Liatrio team members discussing a project in front of a whiteboard with postit notes attached.

How to Find and Utilize InnerSource Projects

Applications from each line of business can be stored in a comprehensive, well-known community location. Here are the key steps to follow in order to file your applications in an InnerSource hub for shared access and use by development teams throughout the organization:

  1. Establish an “InnerSource Hub” or group for InnerSource applications (e.g., GitHub, GitLab, or Bitbucket).
  2. Work with your SCM Admin to move your project to the InnerSource Hub.
  3. Adopt a standardized project naming convention to make it easier to find projects.
  4. Create and use well-documented ReadMe files.
  5. Include a mechanism for contributing to an InnerSource project. (I’ll cover this topic in a future blog.)

InnerSource Project Best Practices

To use InnerSource effectively within an organization or move from InnerSource to Open Source, it’s important to first establish clear roles and responsibilities and clear rules of governance.
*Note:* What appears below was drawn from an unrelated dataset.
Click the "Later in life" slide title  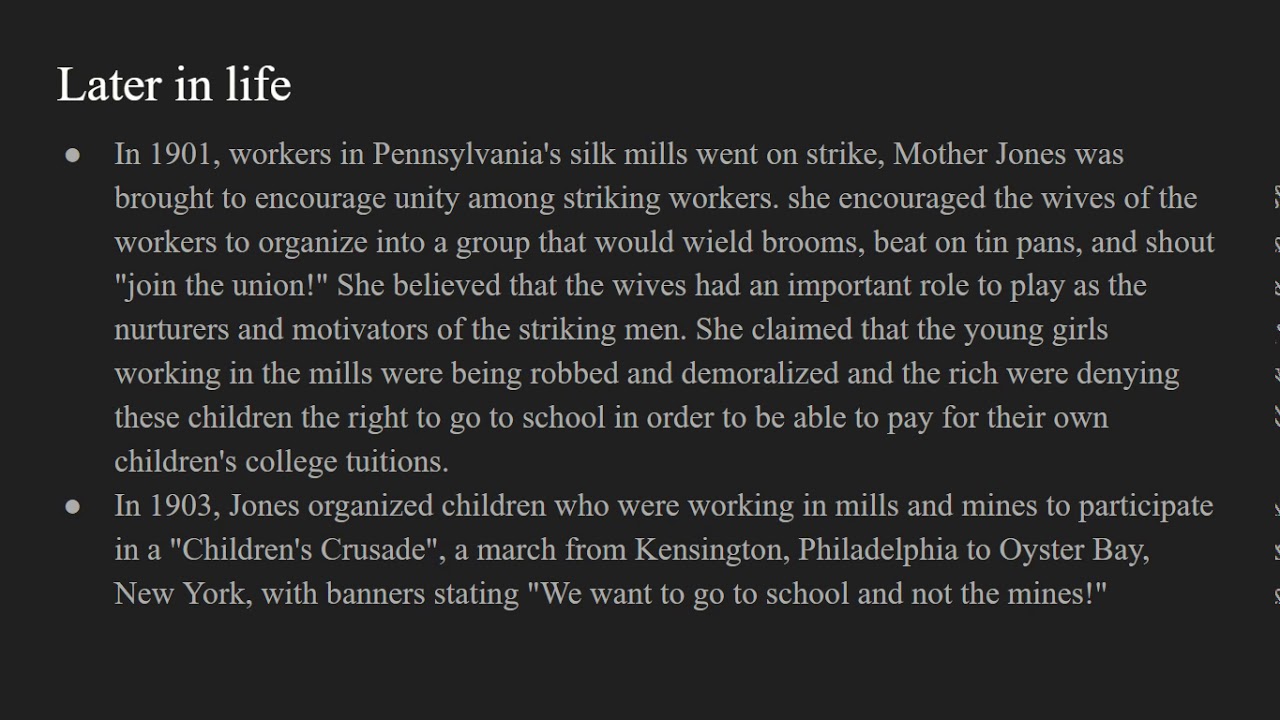coord(174,85)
A typical InnerSource project usually includes the following types of roles and responsibilities:

  • Project Master: Individual who assumes ownership and accountability for ensuring teams follow best practices.
  • Maintainers: Developers, project managers, and key decision makers who are responsible for managing the organizational aspects of the project.
  • Contributors: Developers, testers, and others from across the organization who contribute code, bug fixes, etc.

Recommended continuous testing and development best practices for InnerSource projects include the following:

  • Unit Tests: A unit test accompanies each commit. Developers are responsible for ensuring the quality of their own code. All unit tests are automatically triggered and must pass before any code commit is accepted.
  • Documentation: Well-documented ReadMe files facilitate rapid usage and contribution to projects. An example of a well-documented ReadMe file can be found here. In addition, developers document their assumptions, decisions, and implementation details to provide historical context and the development best practices expected for a given repository.
  • Packages and Namespaces: Groups, Namespace, Artifacts, and Imports do not reveal internal organizational names or departments.
  • Continuous Integration Build and Quality Gating: Jenkins jobs are triggered with every code commit. Builds are gated, which means that they fail if the code does not compile, if unit tests do not pass, or if a code scan reveals new security or quality issues.
An example of a well-done Readme file

Is InnerSource Right for Your Organization?
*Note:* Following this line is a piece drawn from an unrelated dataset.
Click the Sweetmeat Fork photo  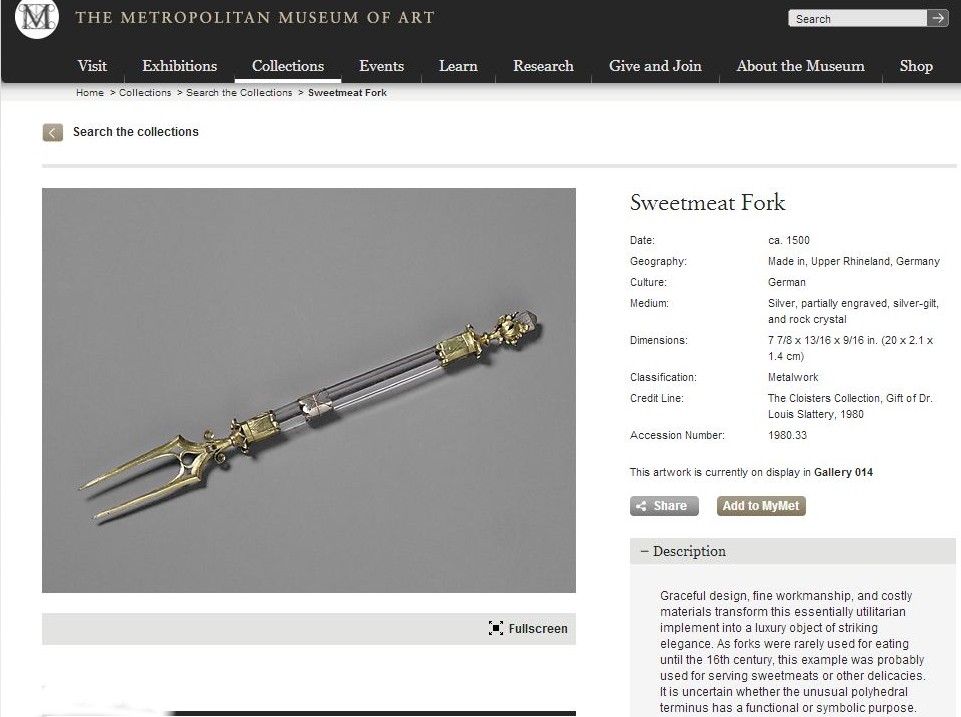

Innersource helps teams build software faster and collaborate more efficiently, resulting in better code and better documentation. It leverages the brain share of all developers in the organization. When an organization adopts Innersourcing, anyone from high school interns to the CTO can submit pull requests.

The benefits are many, but understanding InnerSource principles and potential challenges in the implementation of those principles is critical to the success of any Technology Transformation.
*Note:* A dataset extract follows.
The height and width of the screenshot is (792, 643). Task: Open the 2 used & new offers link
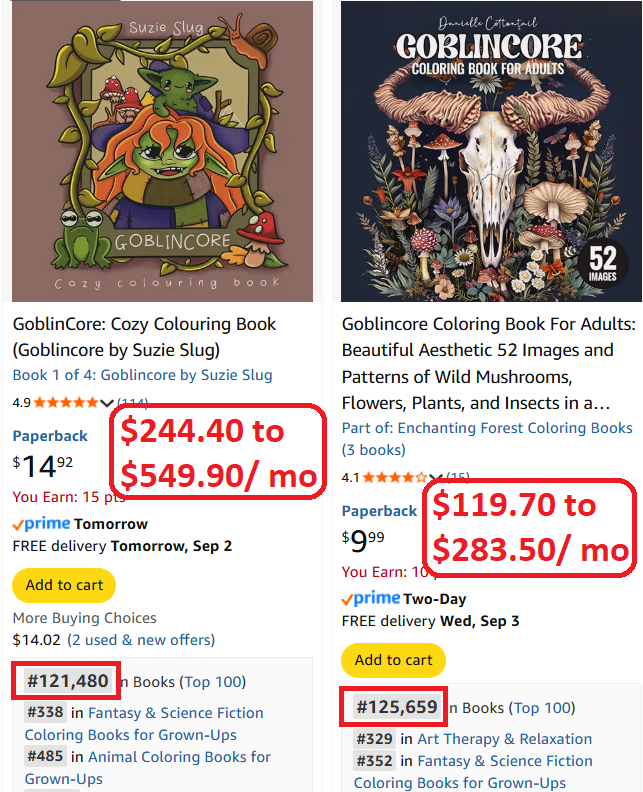[x=141, y=640]
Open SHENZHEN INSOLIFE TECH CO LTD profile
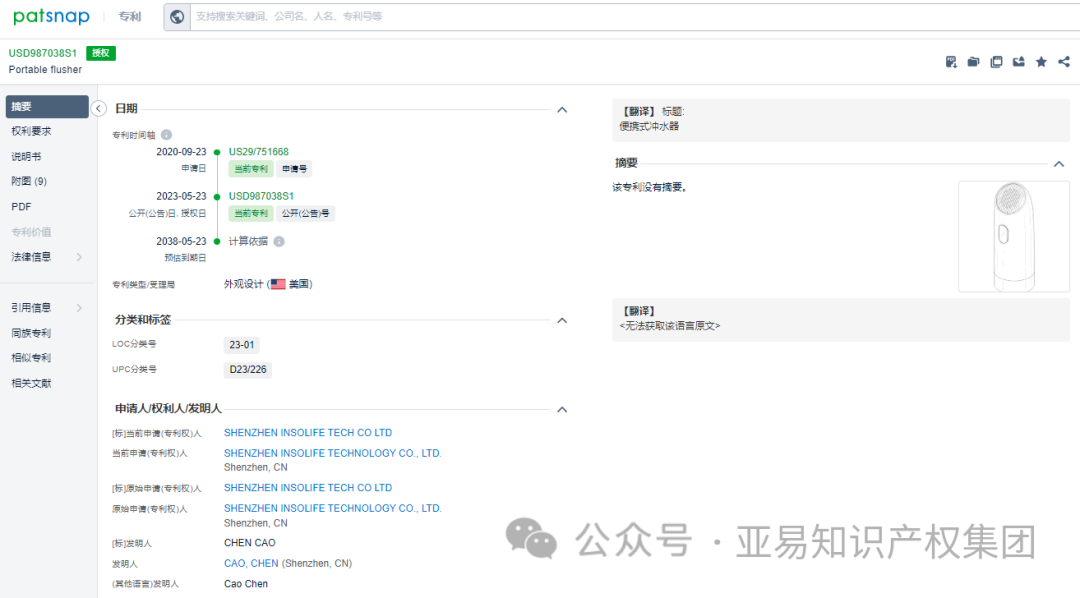This screenshot has height=598, width=1080. click(x=308, y=432)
Five key questions include the following:

  1. Does the organization have an open, transparent culture without barriers to collaboration?
  2. Do engineering teams use CI tools and develop software on a single, open platform?
  3. Can teams work easily across organizational divisions to contribute to each other’s projects?
  4. Do cross-functional communities currently work across teams at the organization?
  5. Do leadership teams champion organizational engineering initiatives?

For the right organizations, InnerSource can increase efficiency and transparency, speeding up quality development and eliminating duplicate efforts across the organization. InnerSource also allows developers to contribute to other projects, thus expanding their skill sets and exposure.